PhD student: Lea Röfer
Supervision: Prof. Dr. Stephan Johannes Seidlmayer (Freie Universität Berlin/Deutsches Archäologisches Institut Kairo) und Prof. Dr. Richard Bußmann (Universität zu Köln)

Since research on the archaeological site of Dahshur (Egypt) has until now predominantly focused on the royal monuments of the Old and Middle Kingdom, this PhD project aims for a more holistic approach towards the ever-changing cultural landscape of Dahshur. With a theoretical background in landscape archaeology and the sociology of space, it aims to explore the human configuration, alteration and perception of space in this specific geographical location.

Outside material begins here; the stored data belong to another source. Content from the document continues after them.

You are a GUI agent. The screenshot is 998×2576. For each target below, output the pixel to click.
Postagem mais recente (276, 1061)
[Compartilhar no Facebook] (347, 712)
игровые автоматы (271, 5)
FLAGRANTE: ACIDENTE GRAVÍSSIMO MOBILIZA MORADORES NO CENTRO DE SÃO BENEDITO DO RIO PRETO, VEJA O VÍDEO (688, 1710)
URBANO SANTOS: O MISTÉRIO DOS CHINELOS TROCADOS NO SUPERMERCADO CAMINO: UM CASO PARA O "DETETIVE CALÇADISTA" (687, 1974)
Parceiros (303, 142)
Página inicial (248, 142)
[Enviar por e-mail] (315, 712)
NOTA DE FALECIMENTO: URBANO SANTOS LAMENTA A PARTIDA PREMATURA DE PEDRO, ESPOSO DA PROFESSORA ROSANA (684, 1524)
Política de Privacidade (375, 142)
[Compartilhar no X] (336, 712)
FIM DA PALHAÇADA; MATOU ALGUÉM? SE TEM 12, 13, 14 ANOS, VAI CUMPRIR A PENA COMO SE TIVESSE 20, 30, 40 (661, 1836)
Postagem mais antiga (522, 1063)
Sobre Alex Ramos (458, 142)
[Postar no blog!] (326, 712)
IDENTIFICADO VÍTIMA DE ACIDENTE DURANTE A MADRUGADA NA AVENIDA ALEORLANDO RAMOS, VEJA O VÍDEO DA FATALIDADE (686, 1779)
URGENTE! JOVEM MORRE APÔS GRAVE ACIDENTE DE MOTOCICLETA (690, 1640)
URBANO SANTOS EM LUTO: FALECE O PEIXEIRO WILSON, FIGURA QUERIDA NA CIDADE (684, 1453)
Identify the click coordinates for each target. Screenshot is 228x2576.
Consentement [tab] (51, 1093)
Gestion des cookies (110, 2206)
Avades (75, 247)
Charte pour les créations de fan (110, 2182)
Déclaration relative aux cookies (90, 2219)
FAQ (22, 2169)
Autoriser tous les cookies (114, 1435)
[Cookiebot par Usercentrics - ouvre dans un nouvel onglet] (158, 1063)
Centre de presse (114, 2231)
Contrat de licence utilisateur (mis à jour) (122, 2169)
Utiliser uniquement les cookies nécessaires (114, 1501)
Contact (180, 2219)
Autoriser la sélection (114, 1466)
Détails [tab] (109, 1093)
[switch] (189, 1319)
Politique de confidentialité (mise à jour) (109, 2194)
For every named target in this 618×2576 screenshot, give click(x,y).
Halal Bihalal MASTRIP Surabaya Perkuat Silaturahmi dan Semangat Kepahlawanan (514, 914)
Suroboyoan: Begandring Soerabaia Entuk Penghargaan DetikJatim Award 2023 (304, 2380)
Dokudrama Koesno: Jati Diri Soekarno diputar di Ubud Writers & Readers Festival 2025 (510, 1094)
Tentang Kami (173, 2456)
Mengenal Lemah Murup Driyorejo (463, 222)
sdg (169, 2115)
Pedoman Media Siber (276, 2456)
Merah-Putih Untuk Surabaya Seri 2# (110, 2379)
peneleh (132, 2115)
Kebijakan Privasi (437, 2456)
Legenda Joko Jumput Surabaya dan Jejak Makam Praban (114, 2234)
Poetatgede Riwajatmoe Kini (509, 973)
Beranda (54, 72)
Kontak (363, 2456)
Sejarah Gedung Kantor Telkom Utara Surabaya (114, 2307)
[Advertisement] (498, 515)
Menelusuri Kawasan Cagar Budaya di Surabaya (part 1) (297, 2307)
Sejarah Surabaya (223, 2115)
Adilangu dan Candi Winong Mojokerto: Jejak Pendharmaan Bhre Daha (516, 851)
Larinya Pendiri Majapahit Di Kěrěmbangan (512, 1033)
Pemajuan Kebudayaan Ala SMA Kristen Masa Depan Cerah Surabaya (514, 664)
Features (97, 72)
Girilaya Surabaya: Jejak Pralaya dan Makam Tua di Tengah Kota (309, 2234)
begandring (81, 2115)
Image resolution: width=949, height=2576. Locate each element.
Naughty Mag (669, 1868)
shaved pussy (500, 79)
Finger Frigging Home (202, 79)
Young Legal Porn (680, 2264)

The project’s empirical basis is the unpublished data material of an archaeological survey by the German Archaeological Institute Cairo (DAIK) carried out ca. 20 years ago, mapping so far undocumented archaeological findspots of a wider chronological (pre-pyramid age till modernity), functional (cemeteries, settlements, workshops, production places, quarries) and social (royal, elite, non-elite) range.  A spatial analysis combining an object-relational database with a GIS platform (in QGIS) offers an heuristic approach to trace different patterns of the production and use of space. These patterns will help to understand the extent of stately planning on the one hand, and the influence of different social groups in shaping and changing the built environment on the other hand. The aim of the study is to create a social topography of Dahshur which presents and maps the (re-)organisation of space by different social groups for different functional purposes.